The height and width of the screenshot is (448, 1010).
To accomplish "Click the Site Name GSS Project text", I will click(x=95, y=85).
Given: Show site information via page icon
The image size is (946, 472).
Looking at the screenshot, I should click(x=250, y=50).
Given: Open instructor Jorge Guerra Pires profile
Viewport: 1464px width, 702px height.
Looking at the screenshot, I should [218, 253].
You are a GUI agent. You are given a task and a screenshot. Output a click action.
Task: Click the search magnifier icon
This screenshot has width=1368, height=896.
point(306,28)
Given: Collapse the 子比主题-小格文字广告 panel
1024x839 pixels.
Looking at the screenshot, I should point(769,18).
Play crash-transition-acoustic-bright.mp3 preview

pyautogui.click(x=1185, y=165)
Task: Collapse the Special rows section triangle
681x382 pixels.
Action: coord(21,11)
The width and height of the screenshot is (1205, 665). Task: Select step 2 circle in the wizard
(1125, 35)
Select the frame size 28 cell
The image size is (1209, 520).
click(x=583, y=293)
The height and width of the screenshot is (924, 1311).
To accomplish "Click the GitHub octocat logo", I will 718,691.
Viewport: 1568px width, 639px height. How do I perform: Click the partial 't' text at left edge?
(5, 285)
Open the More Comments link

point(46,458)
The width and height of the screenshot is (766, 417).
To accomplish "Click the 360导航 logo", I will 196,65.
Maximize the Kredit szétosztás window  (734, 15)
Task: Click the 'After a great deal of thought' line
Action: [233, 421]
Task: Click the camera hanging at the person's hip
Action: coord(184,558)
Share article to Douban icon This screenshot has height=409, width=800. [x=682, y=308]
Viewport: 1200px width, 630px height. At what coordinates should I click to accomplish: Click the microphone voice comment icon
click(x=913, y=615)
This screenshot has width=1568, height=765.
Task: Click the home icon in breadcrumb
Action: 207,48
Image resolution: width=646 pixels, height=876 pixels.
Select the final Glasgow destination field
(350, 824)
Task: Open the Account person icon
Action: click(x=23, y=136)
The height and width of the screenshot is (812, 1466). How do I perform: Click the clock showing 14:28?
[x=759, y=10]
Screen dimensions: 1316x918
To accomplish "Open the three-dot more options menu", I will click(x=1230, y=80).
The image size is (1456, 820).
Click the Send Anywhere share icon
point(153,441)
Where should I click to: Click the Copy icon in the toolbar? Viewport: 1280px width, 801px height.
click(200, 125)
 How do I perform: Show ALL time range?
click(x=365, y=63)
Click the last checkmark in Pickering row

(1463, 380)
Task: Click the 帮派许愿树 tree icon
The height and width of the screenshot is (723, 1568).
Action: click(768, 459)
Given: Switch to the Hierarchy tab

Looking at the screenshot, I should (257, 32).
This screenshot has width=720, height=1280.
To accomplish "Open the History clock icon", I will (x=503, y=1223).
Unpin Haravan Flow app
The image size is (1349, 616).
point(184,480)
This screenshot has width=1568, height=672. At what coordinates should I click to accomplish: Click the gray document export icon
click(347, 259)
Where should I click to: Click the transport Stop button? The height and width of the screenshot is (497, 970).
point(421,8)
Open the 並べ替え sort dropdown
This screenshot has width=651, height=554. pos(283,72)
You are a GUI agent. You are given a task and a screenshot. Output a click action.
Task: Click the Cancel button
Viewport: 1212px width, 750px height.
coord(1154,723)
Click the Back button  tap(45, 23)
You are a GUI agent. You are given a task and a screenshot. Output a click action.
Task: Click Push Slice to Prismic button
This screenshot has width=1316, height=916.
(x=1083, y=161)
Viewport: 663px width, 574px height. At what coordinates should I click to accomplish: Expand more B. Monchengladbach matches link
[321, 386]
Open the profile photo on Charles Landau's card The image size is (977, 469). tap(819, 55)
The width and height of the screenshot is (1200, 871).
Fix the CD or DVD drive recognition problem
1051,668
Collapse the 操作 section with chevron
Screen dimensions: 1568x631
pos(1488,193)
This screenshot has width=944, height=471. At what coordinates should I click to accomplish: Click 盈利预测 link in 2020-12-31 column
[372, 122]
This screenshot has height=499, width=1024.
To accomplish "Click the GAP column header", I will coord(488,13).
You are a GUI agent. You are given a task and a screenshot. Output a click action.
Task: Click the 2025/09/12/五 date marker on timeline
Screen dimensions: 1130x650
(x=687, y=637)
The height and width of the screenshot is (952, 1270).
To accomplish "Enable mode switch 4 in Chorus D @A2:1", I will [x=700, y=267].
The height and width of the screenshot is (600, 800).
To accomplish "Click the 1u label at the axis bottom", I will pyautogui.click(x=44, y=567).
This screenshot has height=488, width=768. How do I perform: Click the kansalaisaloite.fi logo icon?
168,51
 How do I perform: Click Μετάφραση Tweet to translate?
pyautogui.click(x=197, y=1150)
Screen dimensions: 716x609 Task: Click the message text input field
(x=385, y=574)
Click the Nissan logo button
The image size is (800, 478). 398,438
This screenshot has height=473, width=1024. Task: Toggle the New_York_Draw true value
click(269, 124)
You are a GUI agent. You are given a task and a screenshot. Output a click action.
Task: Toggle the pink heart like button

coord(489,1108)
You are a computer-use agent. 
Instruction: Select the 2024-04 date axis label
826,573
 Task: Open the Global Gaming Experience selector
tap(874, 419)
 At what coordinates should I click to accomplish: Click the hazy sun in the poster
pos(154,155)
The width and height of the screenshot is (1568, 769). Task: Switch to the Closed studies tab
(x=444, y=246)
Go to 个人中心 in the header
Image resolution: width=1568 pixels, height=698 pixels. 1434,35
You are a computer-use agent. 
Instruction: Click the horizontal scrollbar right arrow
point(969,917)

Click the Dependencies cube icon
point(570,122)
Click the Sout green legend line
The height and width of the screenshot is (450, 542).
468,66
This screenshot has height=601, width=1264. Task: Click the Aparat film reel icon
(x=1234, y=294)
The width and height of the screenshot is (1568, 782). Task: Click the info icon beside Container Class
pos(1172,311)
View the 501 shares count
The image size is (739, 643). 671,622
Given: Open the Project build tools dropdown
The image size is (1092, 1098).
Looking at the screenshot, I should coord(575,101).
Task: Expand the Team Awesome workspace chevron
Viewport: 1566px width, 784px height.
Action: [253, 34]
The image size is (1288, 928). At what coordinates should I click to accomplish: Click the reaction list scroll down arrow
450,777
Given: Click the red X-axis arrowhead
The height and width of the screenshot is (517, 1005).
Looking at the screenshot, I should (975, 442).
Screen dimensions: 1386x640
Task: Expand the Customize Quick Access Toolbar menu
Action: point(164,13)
--
GIVEN TASK =
Rewrite every line of the records above as a numbered list, omitting blank lines.

THE ANSWER =
1. The height and width of the screenshot is (448, 1010).
2. To accomplish "Click the Site Name GSS Project text", I will click(x=95, y=85).
3. Given: Show site information via page icon
4. The image size is (946, 472).
5. Looking at the screenshot, I should click(x=250, y=50).
6. Given: Open instructor Jorge Guerra Pires profile
7. Viewport: 1464px width, 702px height.
8. Looking at the screenshot, I should [218, 253].
9. You are a GUI agent. You are given a task and a screenshot. Output a click action.
10. Task: Click the search magnifier icon
11. This screenshot has width=1368, height=896.
12. point(306,28)
13. Given: Collapse the 子比主题-小格文字广告 panel
14. 1024x839 pixels.
15. Looking at the screenshot, I should point(769,18).
16. Play crash-transition-acoustic-bright.mp3 preview
17. pyautogui.click(x=1185, y=165)
18. Task: Collapse the Special rows section triangle
19. 681x382 pixels.
20. Action: coord(21,11)
21. The width and height of the screenshot is (1205, 665). Task: Select step 2 circle in the wizard
22. (1125, 35)
23. Select the frame size 28 cell
24. The image size is (1209, 520).
25. click(x=583, y=293)
26. The height and width of the screenshot is (924, 1311).
27. To accomplish "Click the GitHub octocat logo", I will 718,691.
28. Viewport: 1568px width, 639px height. How do I perform: Click the partial 't' text at left edge?
29. (5, 285)
30. Open the More Comments link
31. point(46,458)
32. The width and height of the screenshot is (766, 417).
33. To accomplish "Click the 360导航 logo", I will 196,65.
34. Maximize the Kredit szétosztás window  (734, 15)
35. Task: Click the 'After a great deal of thought' line
36. Action: [233, 421]
37. Task: Click the camera hanging at the person's hip
38. Action: coord(184,558)
39. Share article to Douban icon This screenshot has height=409, width=800. [x=682, y=308]
40. Viewport: 1200px width, 630px height. At what coordinates should I click to accomplish: Click the microphone voice comment icon
41. click(x=913, y=615)
42. This screenshot has width=1568, height=765.
43. Task: Click the home icon in breadcrumb
44. Action: 207,48
45. Image resolution: width=646 pixels, height=876 pixels.
46. Select the final Glasgow destination field
47. (350, 824)
48. Task: Open the Account person icon
49. Action: click(x=23, y=136)
50. The height and width of the screenshot is (812, 1466). How do I perform: Click the clock showing 14:28?
51. [x=759, y=10]
52. Screen dimensions: 1316x918
53. To accomplish "Open the three-dot more options menu", I will click(x=1230, y=80).
54. The image size is (1456, 820).
55. Click the Send Anywhere share icon
56. point(153,441)
57. Where should I click to: Click the Copy icon in the toolbar? Viewport: 1280px width, 801px height.
58. click(200, 125)
59.  How do I perform: Show ALL time range?
60. click(x=365, y=63)
61. Click the last checkmark in Pickering row
62. (1463, 380)
63. Task: Click the 帮派许愿树 tree icon
64. The height and width of the screenshot is (723, 1568).
65. Action: click(768, 459)
66. Given: Switch to the Hierarchy tab
67. Looking at the screenshot, I should (257, 32).
68. This screenshot has width=720, height=1280.
69. To accomplish "Open the History clock icon", I will (x=503, y=1223).
70. Unpin Haravan Flow app
71. The image size is (1349, 616).
72. point(184,480)
73. This screenshot has width=1568, height=672. At what coordinates should I click to accomplish: Click the gray document export icon
74. click(347, 259)
75. Where should I click to: Click the transport Stop button? The height and width of the screenshot is (497, 970).
76. point(421,8)
77. Open the 並べ替え sort dropdown
78. This screenshot has width=651, height=554. pos(283,72)
79. You are a GUI agent. You are given a task and a screenshot. Output a click action.
80. Task: Click the Cancel button
81. Viewport: 1212px width, 750px height.
82. coord(1154,723)
83. Click the Back button  tap(45, 23)
84. You are a GUI agent. You are given a task and a screenshot. Output a click action.
85. Task: Click Push Slice to Prismic button
86. This screenshot has width=1316, height=916.
87. (x=1083, y=161)
88. Viewport: 663px width, 574px height. At what coordinates should I click to accomplish: Expand more B. Monchengladbach matches link
89. [321, 386]
90. Open the profile photo on Charles Landau's card The image size is (977, 469). tap(819, 55)
91. The width and height of the screenshot is (1200, 871).
92. Fix the CD or DVD drive recognition problem
93. 1051,668
94. Collapse the 操作 section with chevron
95. Screen dimensions: 1568x631
96. pos(1488,193)
97. This screenshot has width=944, height=471. At what coordinates should I click to accomplish: Click 盈利预测 link in 2020-12-31 column
98. [372, 122]
99. This screenshot has height=499, width=1024.
100. To accomplish "Click the GAP column header", I will coord(488,13).
101. You are a GUI agent. You are given a task and a screenshot. Output a click action.
102. Task: Click the 2025/09/12/五 date marker on timeline
103. Screen dimensions: 1130x650
104. (x=687, y=637)
105. The height and width of the screenshot is (952, 1270).
106. To accomplish "Enable mode switch 4 in Chorus D @A2:1", I will [x=700, y=267].
107. The height and width of the screenshot is (600, 800).
108. To accomplish "Click the 1u label at the axis bottom", I will pyautogui.click(x=44, y=567).
109. This screenshot has height=488, width=768. How do I perform: Click the kansalaisaloite.fi logo icon?
110. 168,51
111.  How do I perform: Click Μετάφραση Tweet to translate?
112. pyautogui.click(x=197, y=1150)
113. Screen dimensions: 716x609 Task: Click the message text input field
114. (x=385, y=574)
115. Click the Nissan logo button
116. The image size is (800, 478). 398,438
117. This screenshot has height=473, width=1024. Task: Toggle the New_York_Draw true value
118. click(269, 124)
119. You are a GUI agent. You are given a task and a screenshot. Output a click action.
120. Task: Toggle the pink heart like button
121. coord(489,1108)
122. You are a computer-use agent. 
123. Instruction: Select the 2024-04 date axis label
124. 826,573
125.  Task: Open the Global Gaming Experience selector
126. tap(874, 419)
127.  At what coordinates should I click to accomplish: Click the hazy sun in the poster
128. pos(154,155)
129. The width and height of the screenshot is (1568, 769). Task: Switch to the Closed studies tab
130. (x=444, y=246)
131. Go to 个人中心 in the header
132. Image resolution: width=1568 pixels, height=698 pixels. 1434,35
133. You are a computer-use agent. 
134. Instruction: Click the horizontal scrollbar right arrow
135. point(969,917)
136. Click the Dependencies cube icon
137. point(570,122)
138. Click the Sout green legend line
139. The height and width of the screenshot is (450, 542).
140. 468,66
141. This screenshot has height=601, width=1264. Task: Click the Aparat film reel icon
142. (x=1234, y=294)
143. The width and height of the screenshot is (1568, 782). Task: Click the info icon beside Container Class
144. pos(1172,311)
145. View the 501 shares count
146. The image size is (739, 643). 671,622
147. Given: Open the Project build tools dropdown
148. The image size is (1092, 1098).
149. Looking at the screenshot, I should coord(575,101).
150. Task: Expand the Team Awesome workspace chevron
151. Viewport: 1566px width, 784px height.
152. Action: [253, 34]
153. The image size is (1288, 928). At what coordinates should I click to accomplish: Click the reaction list scroll down arrow
154. 450,777
155. Given: Click the red X-axis arrowhead
156. The height and width of the screenshot is (517, 1005).
157. Looking at the screenshot, I should (975, 442).
158. Screen dimensions: 1386x640
159. Task: Expand the Customize Quick Access Toolbar menu
160. Action: point(164,13)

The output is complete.